Cuando murió Iza, Creb, el Mog-ur, había cogido su piedra de curandera antes de enterrarla para que Iza no se llevara consigo a todo el clan al mundo de los espíritus, pero nadie le quitó la piedra a ella cuando Broud la maldijo condenándola a muerte. Goov llevaba poco tiempo en el cargo de Mog-ur, y fue tal el asombro de todos ante esa maldición que nadie se acordó de reclamársela, y ella se olvidó de devolverla. ¿Qué le sucedería al clan si ella aún conservaba la piedra cuando pasara al otro mundo?

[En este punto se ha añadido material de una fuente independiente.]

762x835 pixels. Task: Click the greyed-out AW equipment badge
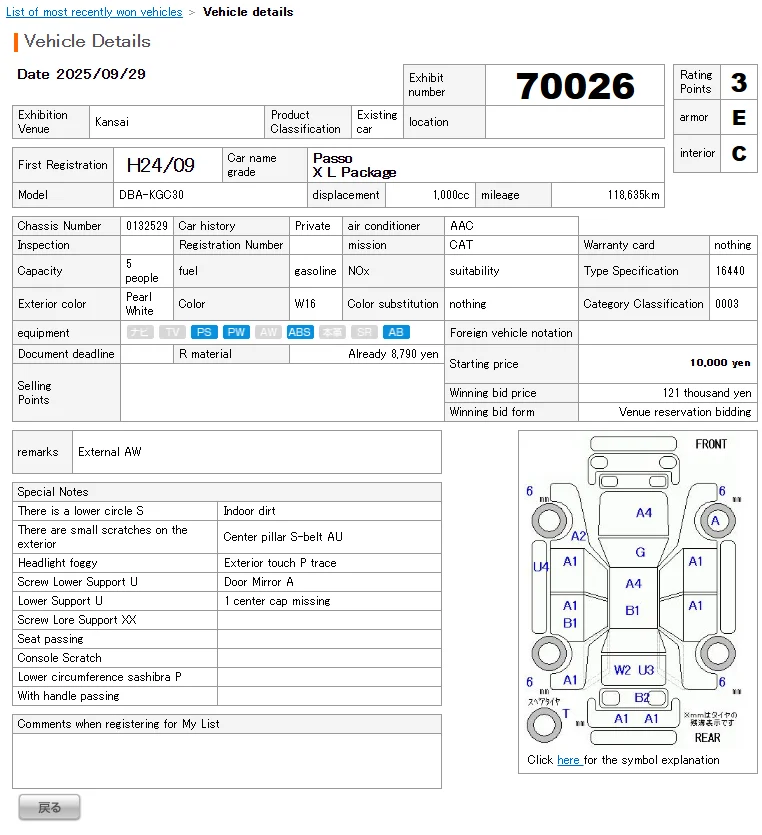tap(267, 332)
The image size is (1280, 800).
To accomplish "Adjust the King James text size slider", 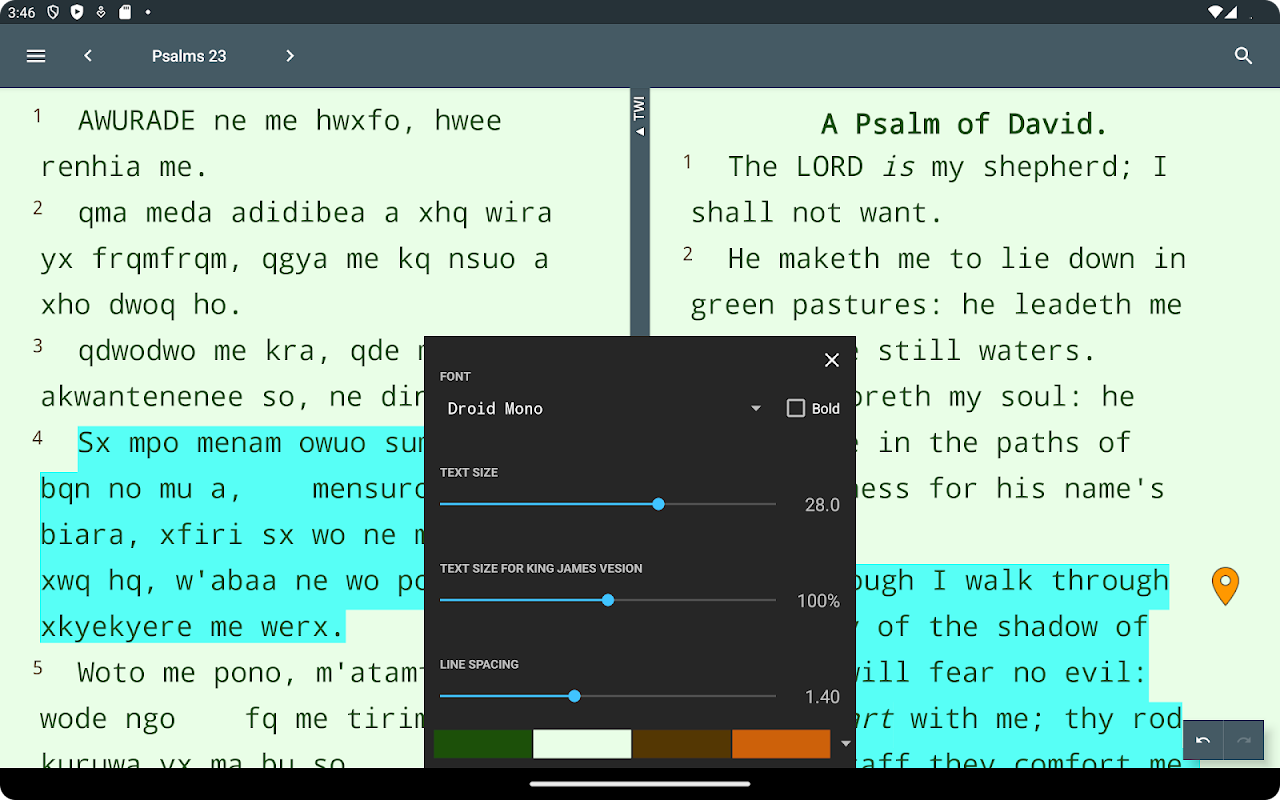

Metió todos sus signos del tótem en la bolsa nueva, y supo que a partir de ese momento siempre los guardaría allí. Le pareció adecuado que sus signos del tótem del clan permanecieran en una bolsa amuleto del clan. Mientras ceñía la tira, se preguntó, como tantas veces, por qué nunca había recibido un signo de su tótem al decidir dejar a los mamutoi y marcharse con Jondalar. ¿Acaso ya se había convertido en hija de la Madre? ¿Le había dicho la Madre a su tótem que no necesitaba un signo? ¿Le habían dado un signo más sutil que no reconoció? La asaltó una idea nueva y más aterradora: ¿acaso se había equivocado en su decisión? La recorrió un escalofrío. Por primera vez en mucho tiempo, Ayla cerró la mano en torno al amuleto y en silencio suplicó protección al espíritu del Gran León Cavernario.

Cuando salió del alojamiento provisional, Ayla llevaba una piel de gamuza doblada, un morral de cuero en el que sobresalían numerosos bultos y su bolsa de medicamentos del clan. Ahora había varias personas más en torno a la fogata del campamento, y Ayla, al marcharse, las saludó con la mano, pero no usó el gesto habitual de despedida, el gesto de «volveré», con la palma hacia dentro, hacia sí, empleado para indicar una separación temporal y dar a entender que pronto se verían de nuevo. Había levantado la mano, con la palma hacia fuera, y la había movido ligeramente de un lado a otro. Marthona frunció el entrecejo al percibir la señal.

Cuando Ayla se encaminó aguas arriba por la orilla del riachuelo, tomando un atajo para ir a la cueva que había descubierto hacía unos años, se preguntó si debía seguir adelante con esa ceremonia. Sí, defraudaría a la Zelandoni, y también a los demás zelandonia que se preparaban para asistir, pero aquello era más peligroso de lo que pensaban. Cuando accedió a celebrar la ceremonia el día anterior, estaba tan deprimida que le daba igual si se perdía en el vacío negro, pero esa mañana se sentía mejor, sobre todo después del baño, y de ver a Jonayla, y a Lobo, además de Marthona y Proleva. Ahora ya no se sentía tan dispuesta a enfrentarse al vacío negro aterrador. Tal vez debía decir a la Zelandoni que había cambiado de parecer.

No había pensado en el peligro que la esperaba mientras se ocupaba de los preparativos preliminares, pero sí le había causado cierto malestar la imposibilidad de llevar a cabo todos los rituales como era debido. Ese era un aspecto muy importante en las ceremonias del clan, a diferencia de las que celebraban los zelandonii, más tolerantes con las desviaciones. Incluso la letra del Canto a la Madre presentaba ligeras variaciones en las distintas cavernas, lo que era uno de los temas de conversación preferidos entre los zelandonia, y eso tratándose de la Leyenda de los Ancianos más importante de todas.